Olympus Has Fallen opens with lead presidential bodyguard Mike Banning (Gerard Butler) watching over the Commander in Chief Benjamin Asher (Aaron Eckhart), the first lady (Ashley Judd), and their son Connor (Finley Jacobsen) on a family vacation at Camp David. Tragedy strikes after a freak car accident on the icy roads leaves President Asher a widower and Connor without a mother. Eighteen month’s later, Banning has been demoted to security of the Treasury Department when tragedy strikes again; this time in a terrorist attack.

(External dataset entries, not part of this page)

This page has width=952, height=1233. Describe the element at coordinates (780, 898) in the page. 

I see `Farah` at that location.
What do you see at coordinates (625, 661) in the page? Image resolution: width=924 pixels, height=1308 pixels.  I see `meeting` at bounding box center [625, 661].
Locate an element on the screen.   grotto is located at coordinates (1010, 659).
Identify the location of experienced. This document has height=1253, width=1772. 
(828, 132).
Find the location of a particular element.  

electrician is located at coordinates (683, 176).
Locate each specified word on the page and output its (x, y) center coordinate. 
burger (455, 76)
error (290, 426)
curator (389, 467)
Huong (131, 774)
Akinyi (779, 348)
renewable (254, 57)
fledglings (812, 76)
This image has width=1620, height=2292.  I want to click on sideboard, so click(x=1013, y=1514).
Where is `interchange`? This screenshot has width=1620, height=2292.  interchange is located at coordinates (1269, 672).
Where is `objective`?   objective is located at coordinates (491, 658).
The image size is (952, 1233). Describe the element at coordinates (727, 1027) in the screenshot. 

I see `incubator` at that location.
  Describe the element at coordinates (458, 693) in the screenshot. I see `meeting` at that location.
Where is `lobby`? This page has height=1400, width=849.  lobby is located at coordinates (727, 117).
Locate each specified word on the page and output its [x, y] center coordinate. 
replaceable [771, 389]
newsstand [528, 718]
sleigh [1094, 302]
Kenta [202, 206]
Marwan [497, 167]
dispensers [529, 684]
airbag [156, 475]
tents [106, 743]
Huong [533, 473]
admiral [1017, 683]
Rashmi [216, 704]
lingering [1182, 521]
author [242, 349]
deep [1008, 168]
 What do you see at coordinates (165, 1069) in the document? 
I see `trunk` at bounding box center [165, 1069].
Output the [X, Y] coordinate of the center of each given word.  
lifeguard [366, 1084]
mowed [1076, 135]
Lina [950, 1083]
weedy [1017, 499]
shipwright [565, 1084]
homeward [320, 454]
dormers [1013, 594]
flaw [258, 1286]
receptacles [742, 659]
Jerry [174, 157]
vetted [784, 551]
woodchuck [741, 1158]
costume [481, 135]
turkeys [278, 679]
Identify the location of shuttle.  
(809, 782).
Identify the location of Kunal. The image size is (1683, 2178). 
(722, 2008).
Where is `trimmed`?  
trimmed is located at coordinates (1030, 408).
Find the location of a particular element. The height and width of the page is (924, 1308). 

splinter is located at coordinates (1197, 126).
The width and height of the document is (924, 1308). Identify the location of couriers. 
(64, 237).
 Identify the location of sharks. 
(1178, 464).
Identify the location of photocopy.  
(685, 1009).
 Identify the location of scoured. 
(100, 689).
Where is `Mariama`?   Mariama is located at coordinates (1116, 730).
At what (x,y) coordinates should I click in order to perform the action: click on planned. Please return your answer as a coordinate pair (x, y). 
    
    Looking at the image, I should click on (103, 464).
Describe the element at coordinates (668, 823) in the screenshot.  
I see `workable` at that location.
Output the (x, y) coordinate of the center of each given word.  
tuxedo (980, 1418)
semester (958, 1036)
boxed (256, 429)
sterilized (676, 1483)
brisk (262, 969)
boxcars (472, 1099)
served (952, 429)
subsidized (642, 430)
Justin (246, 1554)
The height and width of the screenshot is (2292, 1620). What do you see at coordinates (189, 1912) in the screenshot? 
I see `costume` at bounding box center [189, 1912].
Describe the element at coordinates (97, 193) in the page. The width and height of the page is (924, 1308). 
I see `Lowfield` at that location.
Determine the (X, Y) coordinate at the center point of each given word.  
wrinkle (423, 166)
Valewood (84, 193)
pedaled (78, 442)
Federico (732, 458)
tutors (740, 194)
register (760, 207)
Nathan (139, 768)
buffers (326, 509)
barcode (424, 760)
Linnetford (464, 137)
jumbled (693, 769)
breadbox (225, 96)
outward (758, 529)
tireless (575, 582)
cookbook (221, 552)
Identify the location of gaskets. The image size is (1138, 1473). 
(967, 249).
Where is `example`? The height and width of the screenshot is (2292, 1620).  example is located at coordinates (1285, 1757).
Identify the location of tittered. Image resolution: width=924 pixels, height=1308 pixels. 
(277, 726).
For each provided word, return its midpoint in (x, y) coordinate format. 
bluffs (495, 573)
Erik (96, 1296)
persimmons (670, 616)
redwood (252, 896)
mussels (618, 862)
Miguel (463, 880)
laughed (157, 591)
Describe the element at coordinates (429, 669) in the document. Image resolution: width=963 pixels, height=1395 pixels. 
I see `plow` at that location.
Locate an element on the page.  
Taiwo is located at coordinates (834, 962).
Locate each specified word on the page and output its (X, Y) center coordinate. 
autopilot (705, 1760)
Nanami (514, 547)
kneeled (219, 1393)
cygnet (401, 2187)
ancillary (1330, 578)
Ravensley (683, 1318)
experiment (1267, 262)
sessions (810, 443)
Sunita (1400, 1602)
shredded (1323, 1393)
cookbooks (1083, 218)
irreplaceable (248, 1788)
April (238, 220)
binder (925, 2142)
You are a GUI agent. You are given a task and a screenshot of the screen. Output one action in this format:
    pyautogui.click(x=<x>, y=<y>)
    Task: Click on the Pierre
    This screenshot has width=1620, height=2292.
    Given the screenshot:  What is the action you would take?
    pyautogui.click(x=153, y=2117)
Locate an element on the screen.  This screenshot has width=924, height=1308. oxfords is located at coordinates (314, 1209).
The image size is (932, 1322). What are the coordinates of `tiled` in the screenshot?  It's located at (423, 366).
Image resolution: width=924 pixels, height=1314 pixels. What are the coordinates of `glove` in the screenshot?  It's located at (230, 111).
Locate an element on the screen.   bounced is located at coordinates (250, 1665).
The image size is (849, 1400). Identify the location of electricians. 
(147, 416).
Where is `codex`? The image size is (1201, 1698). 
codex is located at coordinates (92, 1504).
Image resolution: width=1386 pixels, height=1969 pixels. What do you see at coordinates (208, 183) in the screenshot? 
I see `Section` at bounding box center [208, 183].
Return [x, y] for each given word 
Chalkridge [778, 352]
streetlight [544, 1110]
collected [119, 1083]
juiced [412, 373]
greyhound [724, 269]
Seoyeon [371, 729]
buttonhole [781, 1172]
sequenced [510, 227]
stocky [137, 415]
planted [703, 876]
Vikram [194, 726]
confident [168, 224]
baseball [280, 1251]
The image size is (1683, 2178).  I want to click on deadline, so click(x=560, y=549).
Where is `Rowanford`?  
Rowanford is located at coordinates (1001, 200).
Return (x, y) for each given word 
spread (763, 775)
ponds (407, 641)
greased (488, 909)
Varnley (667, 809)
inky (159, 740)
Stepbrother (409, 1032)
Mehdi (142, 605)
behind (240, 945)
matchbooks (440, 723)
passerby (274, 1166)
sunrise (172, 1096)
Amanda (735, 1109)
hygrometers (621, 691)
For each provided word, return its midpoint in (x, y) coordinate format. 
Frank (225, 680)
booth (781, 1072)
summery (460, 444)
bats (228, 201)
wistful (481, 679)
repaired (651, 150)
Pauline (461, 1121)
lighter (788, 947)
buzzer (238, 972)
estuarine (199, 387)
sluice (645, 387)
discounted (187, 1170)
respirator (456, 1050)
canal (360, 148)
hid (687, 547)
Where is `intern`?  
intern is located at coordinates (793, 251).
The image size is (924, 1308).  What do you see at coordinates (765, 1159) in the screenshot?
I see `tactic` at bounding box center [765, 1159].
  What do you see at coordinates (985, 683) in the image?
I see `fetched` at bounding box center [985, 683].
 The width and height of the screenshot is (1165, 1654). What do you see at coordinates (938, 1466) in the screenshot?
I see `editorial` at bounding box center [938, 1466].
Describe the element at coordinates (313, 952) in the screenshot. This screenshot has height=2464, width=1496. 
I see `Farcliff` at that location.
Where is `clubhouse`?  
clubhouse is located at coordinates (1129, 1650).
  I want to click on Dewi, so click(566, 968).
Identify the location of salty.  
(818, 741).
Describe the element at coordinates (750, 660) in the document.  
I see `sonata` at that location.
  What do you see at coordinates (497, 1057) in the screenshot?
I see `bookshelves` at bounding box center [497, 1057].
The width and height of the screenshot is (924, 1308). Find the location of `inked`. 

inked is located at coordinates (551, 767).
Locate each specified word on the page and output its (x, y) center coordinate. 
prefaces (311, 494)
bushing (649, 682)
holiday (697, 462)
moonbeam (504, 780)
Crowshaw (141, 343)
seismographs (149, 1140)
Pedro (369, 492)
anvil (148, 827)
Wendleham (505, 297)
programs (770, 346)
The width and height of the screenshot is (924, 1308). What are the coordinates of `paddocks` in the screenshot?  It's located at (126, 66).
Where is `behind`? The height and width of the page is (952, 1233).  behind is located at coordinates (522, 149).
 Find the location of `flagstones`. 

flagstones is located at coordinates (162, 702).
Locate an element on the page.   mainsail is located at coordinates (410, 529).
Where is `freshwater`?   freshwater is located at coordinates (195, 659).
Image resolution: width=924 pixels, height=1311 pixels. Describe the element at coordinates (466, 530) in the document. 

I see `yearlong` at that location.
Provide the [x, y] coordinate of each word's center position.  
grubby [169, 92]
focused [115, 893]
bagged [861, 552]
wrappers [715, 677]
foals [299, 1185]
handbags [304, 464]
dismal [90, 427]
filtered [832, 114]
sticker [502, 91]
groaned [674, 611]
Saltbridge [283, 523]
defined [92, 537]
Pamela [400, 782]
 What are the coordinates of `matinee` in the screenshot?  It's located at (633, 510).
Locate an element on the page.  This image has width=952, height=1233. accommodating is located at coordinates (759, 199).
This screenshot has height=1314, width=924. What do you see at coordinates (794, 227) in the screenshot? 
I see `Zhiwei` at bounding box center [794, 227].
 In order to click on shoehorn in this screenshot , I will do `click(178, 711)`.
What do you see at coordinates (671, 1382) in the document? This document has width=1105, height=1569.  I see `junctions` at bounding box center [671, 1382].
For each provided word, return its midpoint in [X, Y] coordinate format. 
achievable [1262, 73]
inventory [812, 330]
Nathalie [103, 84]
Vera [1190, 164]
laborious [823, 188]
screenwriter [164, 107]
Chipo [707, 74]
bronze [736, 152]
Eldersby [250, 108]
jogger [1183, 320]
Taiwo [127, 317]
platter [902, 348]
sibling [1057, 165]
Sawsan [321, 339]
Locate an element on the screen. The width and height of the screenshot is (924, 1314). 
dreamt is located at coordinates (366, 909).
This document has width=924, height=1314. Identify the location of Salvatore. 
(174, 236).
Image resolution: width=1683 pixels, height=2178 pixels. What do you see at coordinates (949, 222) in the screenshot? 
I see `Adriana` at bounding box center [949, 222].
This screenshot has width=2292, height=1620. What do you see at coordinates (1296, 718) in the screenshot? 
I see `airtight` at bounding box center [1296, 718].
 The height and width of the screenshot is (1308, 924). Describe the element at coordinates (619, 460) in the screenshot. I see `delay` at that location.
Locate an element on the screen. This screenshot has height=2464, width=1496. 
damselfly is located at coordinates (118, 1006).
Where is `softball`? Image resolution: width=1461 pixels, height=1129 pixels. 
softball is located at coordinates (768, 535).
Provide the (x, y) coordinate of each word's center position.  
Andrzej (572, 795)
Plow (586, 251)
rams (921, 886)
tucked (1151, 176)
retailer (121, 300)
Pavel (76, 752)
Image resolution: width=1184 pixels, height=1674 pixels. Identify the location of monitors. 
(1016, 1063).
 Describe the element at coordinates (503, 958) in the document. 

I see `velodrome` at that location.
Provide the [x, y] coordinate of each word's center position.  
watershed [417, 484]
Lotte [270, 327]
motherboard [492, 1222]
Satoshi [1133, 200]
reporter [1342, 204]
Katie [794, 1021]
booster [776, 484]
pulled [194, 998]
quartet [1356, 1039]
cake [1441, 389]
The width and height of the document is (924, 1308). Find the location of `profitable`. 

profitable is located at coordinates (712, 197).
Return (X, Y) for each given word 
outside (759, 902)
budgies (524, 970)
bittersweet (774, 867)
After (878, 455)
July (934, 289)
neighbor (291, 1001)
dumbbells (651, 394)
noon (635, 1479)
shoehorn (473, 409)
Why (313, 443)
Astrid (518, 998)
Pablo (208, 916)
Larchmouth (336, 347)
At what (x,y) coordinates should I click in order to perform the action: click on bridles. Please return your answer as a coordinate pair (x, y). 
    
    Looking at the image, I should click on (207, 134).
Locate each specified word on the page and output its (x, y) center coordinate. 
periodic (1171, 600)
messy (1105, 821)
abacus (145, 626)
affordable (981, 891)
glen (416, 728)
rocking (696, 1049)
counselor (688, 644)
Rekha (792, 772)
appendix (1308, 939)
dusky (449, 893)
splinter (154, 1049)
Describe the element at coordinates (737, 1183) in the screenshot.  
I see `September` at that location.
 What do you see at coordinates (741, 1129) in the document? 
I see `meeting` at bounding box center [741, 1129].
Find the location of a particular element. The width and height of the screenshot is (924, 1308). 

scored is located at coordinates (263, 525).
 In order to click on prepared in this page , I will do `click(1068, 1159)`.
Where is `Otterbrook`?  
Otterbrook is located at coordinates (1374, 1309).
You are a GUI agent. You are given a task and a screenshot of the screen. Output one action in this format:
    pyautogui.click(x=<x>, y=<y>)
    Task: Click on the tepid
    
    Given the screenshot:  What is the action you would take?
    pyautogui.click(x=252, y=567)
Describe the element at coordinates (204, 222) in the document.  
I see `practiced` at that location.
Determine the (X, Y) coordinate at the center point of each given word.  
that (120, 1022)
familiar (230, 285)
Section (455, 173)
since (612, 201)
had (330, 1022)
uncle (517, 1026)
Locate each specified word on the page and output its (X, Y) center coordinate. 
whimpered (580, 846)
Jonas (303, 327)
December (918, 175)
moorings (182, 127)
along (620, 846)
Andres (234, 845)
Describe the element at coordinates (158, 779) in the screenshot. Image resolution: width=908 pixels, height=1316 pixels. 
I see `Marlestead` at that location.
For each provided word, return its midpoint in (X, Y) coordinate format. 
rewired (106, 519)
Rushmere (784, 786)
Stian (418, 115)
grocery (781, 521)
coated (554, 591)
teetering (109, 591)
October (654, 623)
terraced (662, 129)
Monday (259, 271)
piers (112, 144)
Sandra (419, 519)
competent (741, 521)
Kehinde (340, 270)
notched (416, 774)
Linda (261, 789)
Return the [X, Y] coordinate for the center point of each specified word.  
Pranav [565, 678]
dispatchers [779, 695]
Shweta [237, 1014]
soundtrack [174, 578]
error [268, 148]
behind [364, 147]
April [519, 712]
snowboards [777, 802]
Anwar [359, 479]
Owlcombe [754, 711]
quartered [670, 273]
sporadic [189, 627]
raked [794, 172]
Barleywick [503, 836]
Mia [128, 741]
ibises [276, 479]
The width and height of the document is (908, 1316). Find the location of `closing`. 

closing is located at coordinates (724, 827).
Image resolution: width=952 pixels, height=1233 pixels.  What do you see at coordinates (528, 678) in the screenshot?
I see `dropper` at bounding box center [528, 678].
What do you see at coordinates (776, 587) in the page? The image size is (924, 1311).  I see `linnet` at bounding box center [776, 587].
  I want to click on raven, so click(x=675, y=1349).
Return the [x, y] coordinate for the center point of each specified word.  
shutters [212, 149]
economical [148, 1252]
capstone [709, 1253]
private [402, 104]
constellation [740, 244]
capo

Led by a steely, clean cut anti-American by the name of Chang (played by Rick Yune who basically did the same in Die Another Day) and a band of North Korean Rebels, American soil is not only attacked, but the White House is infiltrated and taken over. Banning, in near proximity, is the only person to survive the ambush and sneak into the newly enemy occupied territory. With radio contact to the U.S. War Room that includes Morgan Freeman playing Speaker of the House Alan Trumbull and now acting as president, Banning must save Pres. Asher and the other surviving detainees, including fantastically over-dramatic Melissa Leo as the Secretary of Defense, and stop Chang and foreign baddies the only way he knows how- with pain.
The glee I had during and after watching Olympus Has Fallen is fiercely palpable, and now all I want to do is sing its praises. Training Day director Antoine Fuqua celebrates the ‘one man against all odds’ that the 80’s and 90’s R-rated action flicks had in spades. Original-smariginal- Olympus Has Fallen is “Die Hard” in the White House, and it felt so good. It’s like Under Siege and Air Force One had a baby, and that baby grew up on a steady diet of bullet-laced dynamite and snarky catch phrases- yeah, it’s just like that.
Going into the movie, I wondered why the filmmakers went with a R rating instead of the all more public going-inclusive and generally better money-making PG-13. It’s because they wanted to give me my man card back. I not only got it back, but they gave me a spare for when I lose it watching Stephenie Meyer’s The Host next week.
You can tell Fuqua has a love for the high adrenaline genre, getting just about every detail right, which includes the ridiculous ones. A man looking for redemption and getting it with the fate of national security on the line?!?!- yes, please. Saturated in good ol’ fashion patriotism (a slow motion shot of a falling, bullet-ridden American flag against the blood orange dusk sky is over the top marvelous). Light on plot and highly implausible at that, Fuqua keeps his attention on the action, making for a very swift, incredibly tense, and surprisingly exciting thriller. Oh, and did I mention that the climax’s outcome rests on a countdown timer?!?!- yes, please.
Fuqua doesn’t let this become just an Expendables wannabe. As implausible as it gets, the terrorist attack can’t help but elicit a 9/11 comparison, especially as the Washington Monument’s destruction falls on American civilians. The intensity of Fuqua’s direction never allows these scenes to turn into exploitation, but gives us the “enough time has passed” courage to enjoy such popcorn fodder- popcorn fodder to be repeated later this summer with Channing Tatum and Jamie Foxx in White House Down.
I was not a Gerard Butler fan, and then I saw him in this. Taking a break from his droll romantic comedies, Butler kicks butt and takes names and then uses those names to call attention to those whom he plans to put a knife in their head. Perfectly intense, but at the same never letting a good line pass him by, like the- “Lets play a game of F*#k off. You go first”, Butler’s Banning awesomely unleashes on the lead villain.
I just want to follow Butler’s Mike Banning as he keeps getting into sticky situations and saves other things that have fallen, and then in 20 years after the series has totalled 6, I’ll lose interest when Mike is forced to chase after his son, a character who’s oddly just being introduced now after all those years, and Mike gets sadly turned into someone he’s not by a silly director with a silly script. Not that that would ever happen, right?
I wish Olympus Has Fallen would have gotten the same budget as White House Down. The CGI is definitely spotty, just being a notch above some video games, but what the CGI lacked in effect Gerard Butler’s muscles didn’t.
Olympus is a ridiculously entertaining film of the highest guilty pleasure order.
Take a Drink: for every person shot in the head.
Take a Drink: for every person Banning does hand to hand combat with.
Take a Drink: every time Banning says the ‘F’ word.
Down a Shot: when the Pledge of Allegiance is started.